**What this task involves:** The whole listing is to be restated, character for character.

**Source records:**

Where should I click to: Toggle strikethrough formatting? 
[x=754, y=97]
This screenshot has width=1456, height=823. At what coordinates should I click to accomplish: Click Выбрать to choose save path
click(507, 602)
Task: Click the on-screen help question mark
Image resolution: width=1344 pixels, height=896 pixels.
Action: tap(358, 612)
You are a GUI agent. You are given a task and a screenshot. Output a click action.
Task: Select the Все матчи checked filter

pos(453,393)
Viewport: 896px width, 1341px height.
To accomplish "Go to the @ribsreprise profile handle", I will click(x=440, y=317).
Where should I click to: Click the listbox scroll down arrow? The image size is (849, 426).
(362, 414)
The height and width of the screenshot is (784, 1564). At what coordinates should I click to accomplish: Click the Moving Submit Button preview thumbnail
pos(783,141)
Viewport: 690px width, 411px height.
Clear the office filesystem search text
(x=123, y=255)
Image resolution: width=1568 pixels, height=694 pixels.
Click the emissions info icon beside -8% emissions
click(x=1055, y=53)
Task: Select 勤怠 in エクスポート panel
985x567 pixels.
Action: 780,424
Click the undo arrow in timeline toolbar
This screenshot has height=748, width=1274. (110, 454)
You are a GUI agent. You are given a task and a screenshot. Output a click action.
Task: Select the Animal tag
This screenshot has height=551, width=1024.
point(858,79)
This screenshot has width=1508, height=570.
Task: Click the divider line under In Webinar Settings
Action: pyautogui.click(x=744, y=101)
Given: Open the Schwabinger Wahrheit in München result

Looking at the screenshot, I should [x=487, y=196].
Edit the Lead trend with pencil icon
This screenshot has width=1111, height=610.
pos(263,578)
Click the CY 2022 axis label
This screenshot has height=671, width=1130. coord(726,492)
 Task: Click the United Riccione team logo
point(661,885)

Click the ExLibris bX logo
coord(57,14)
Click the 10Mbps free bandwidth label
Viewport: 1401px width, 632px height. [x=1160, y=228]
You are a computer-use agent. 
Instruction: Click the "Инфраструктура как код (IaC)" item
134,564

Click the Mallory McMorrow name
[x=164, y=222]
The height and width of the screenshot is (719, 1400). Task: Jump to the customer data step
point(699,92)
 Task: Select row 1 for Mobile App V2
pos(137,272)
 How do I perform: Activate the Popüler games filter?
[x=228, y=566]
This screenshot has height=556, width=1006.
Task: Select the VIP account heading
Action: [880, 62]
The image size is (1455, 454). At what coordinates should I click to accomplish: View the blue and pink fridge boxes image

**Your solution:**
Where should I click to: Toggle strikethrough formatting? 
[x=754, y=97]
This screenshot has width=1456, height=823. At what coordinates should I click to accomplish: Click Выбрать to choose save path
click(507, 602)
Task: Click the on-screen help question mark
Image resolution: width=1344 pixels, height=896 pixels.
Action: tap(358, 612)
You are a GUI agent. You are given a task and a screenshot. Output a click action.
Task: Select the Все матчи checked filter

pos(453,393)
Viewport: 896px width, 1341px height.
To accomplish "Go to the @ribsreprise profile handle", I will click(x=440, y=317).
Where should I click to: Click the listbox scroll down arrow? The image size is (849, 426).
(362, 414)
The height and width of the screenshot is (784, 1564). At what coordinates should I click to accomplish: Click the Moving Submit Button preview thumbnail
pos(783,141)
Viewport: 690px width, 411px height.
Clear the office filesystem search text
(x=123, y=255)
Image resolution: width=1568 pixels, height=694 pixels.
Click the emissions info icon beside -8% emissions
click(x=1055, y=53)
Task: Select 勤怠 in エクスポート panel
985x567 pixels.
Action: 780,424
Click the undo arrow in timeline toolbar
This screenshot has height=748, width=1274. (110, 454)
You are a GUI agent. You are given a task and a screenshot. Output a click action.
Task: Select the Animal tag
This screenshot has height=551, width=1024.
point(858,79)
This screenshot has width=1508, height=570.
Task: Click the divider line under In Webinar Settings
Action: pyautogui.click(x=744, y=101)
Given: Open the Schwabinger Wahrheit in München result

Looking at the screenshot, I should [x=487, y=196].
Edit the Lead trend with pencil icon
This screenshot has width=1111, height=610.
pos(263,578)
Click the CY 2022 axis label
This screenshot has height=671, width=1130. coord(726,492)
 Task: Click the United Riccione team logo
point(661,885)

Click the ExLibris bX logo
coord(57,14)
Click the 10Mbps free bandwidth label
Viewport: 1401px width, 632px height. [x=1160, y=228]
You are a computer-use agent. 
Instruction: Click the "Инфраструктура как код (IaC)" item
134,564

Click the Mallory McMorrow name
[x=164, y=222]
The height and width of the screenshot is (719, 1400). Task: Jump to the customer data step
point(699,92)
 Task: Select row 1 for Mobile App V2
pos(137,272)
 How do I perform: Activate the Popüler games filter?
[x=228, y=566]
This screenshot has height=556, width=1006.
Task: Select the VIP account heading
Action: [880, 62]
The image size is (1455, 454). At what coordinates should I click to accomplish: View the blue and pink fridge boxes image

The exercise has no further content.